**Goal of the exercise:** In the solid tumors page, which cancer does Enochian initially plan to target?

--- Page text Enclosed Below ---

Solid Tumors

Pre-IND Submission Expected in Early to Mid 2023

Despite the demonstrated effective antigen presenting and T-cell stimulating capacity of Dendritic Cells (DCs), the clinical response of DC-based immunotherapy remains limited. Therefore, Enochian is working on improving the stimulatory capacity of DCs by genetically modifying DCs.

Our platform of genetically modified DCs can be translated into several different anti-tumor immunotherapies after either, ex vivo exposure to tumor lysates, loading with tumor proteins or peptides, or transduction with genetic material encoding these tumor signatures. This DC technology platform could be for solid tumors (80% of the cancer market) that the CAR-T Cell technology is for liquid tumors, i.e. blood cancers (20% of the cancer market) and potentially more potent.

We believe that our platform could be one of the most promising and effective strategies to achieve life-long remission for a number of common and deadly tumors.

ENOB-DC-11: Genetically-modified Allogeneic Dendritic Cells as Potential Cure

Based on learning from peer-reviewed publications of Phase I/IIa trials, we have designed an innovative therapeutic vaccination platform that could potentially be used to induce life-long remissions from some of the deadliest solid tumors. The survival rate in pancreatic cancer is only 5 to 10 percent at 5 years.

Initial preclinical in vitro and proof of concept in vivo studies have been encouraging. The platform might also allow for non-specific immune enhancement that could have impact against a broad array of solid tumors. We initially plan to target pancreatic cancer. Other potential targets for later development could include triple-negative breast cancer, glioblastoma, or renal cell carcinoma. As with HIV, our approach would potentially allow for outpatient therapy without wiping out or significantly impairing the patient’s immune system, as many current approaches require.

Enochian BioSciences has initiated a collaboration with Dr. Anahid Jewett from UCLA to study further the in vitro and in vivo effectiveness of the approach in pancreatic cancer. Dr. Jewett created an innovative pancreatic cancer mouse model that mimics the human immune system in combination with implanted human cancer cells. Early results show promising substantial tumor size reduction. We are now fully committed to process development/improvements and hope to have confirmatory in vivo data by the end of 2022 with potential Pre-IND submission early/mid 2023. If successful, clinical trials in humans could be possible by the end of 2023 or the first half of 2024.

--- End of Enclosed Page text ---
--- Information supplied Enclosed Below ---

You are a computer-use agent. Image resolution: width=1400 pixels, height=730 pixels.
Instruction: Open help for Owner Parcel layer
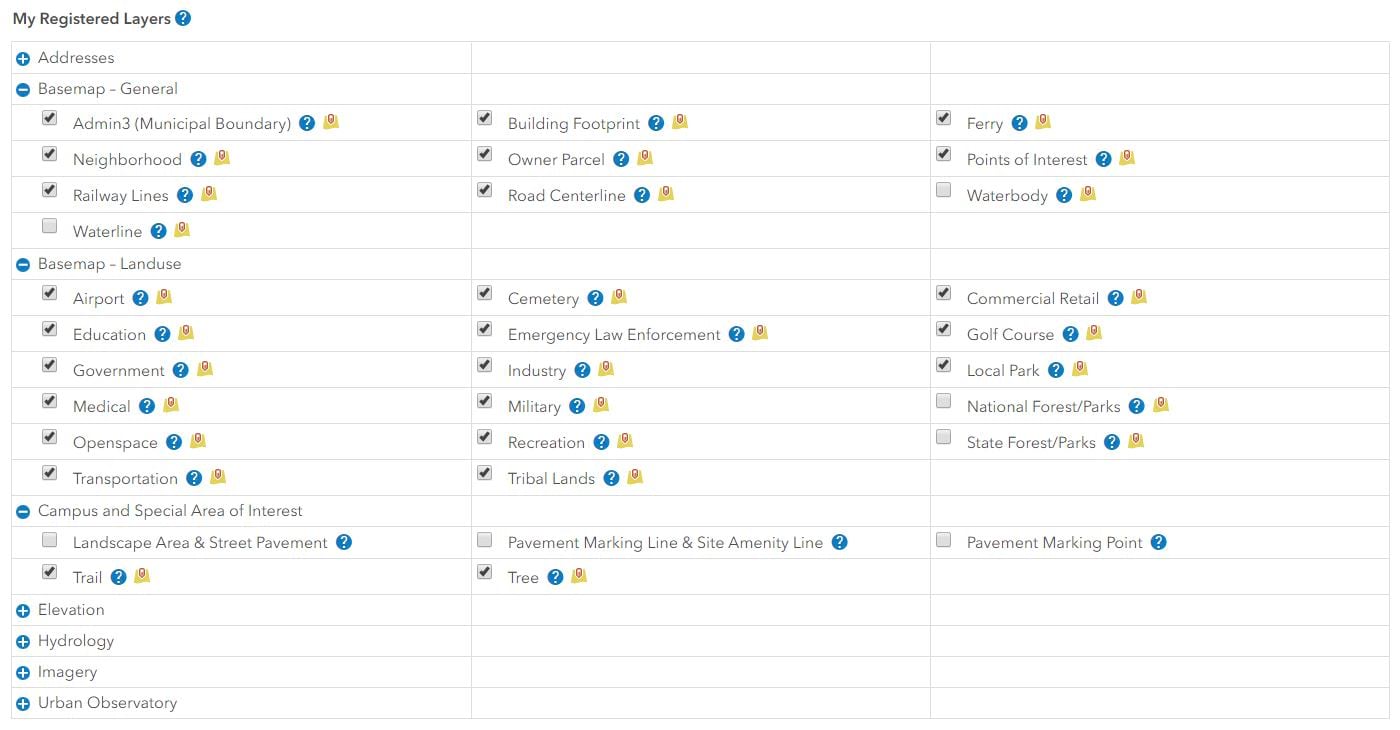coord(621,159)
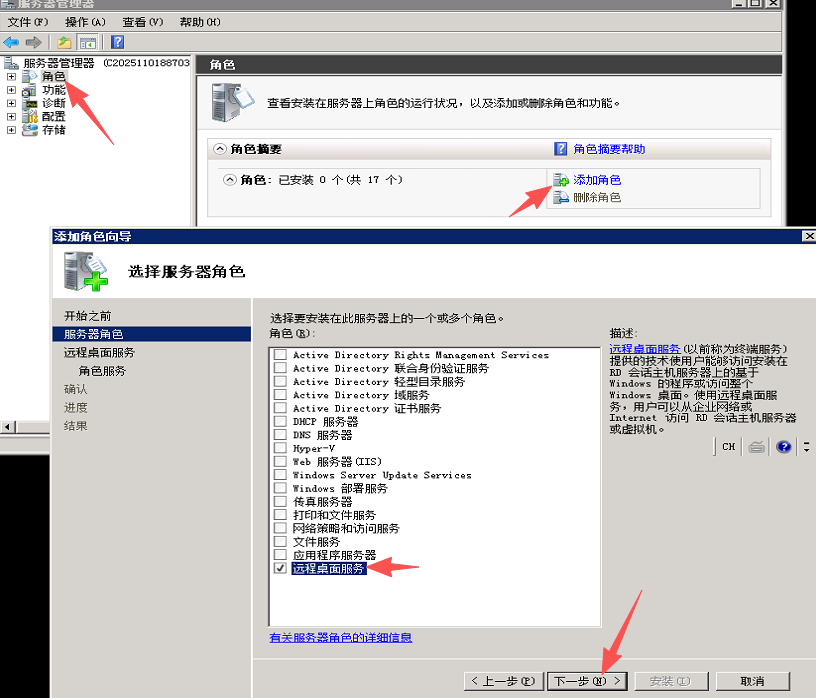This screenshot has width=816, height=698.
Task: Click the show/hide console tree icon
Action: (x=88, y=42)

--- End of Enclosed Information supplied ---
--- Information supplied Enclosed Below ---

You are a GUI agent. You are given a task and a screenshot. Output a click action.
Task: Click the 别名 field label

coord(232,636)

--- End of Enclosed Information supplied ---

**Output of the exercise:** Pancreatic cancer.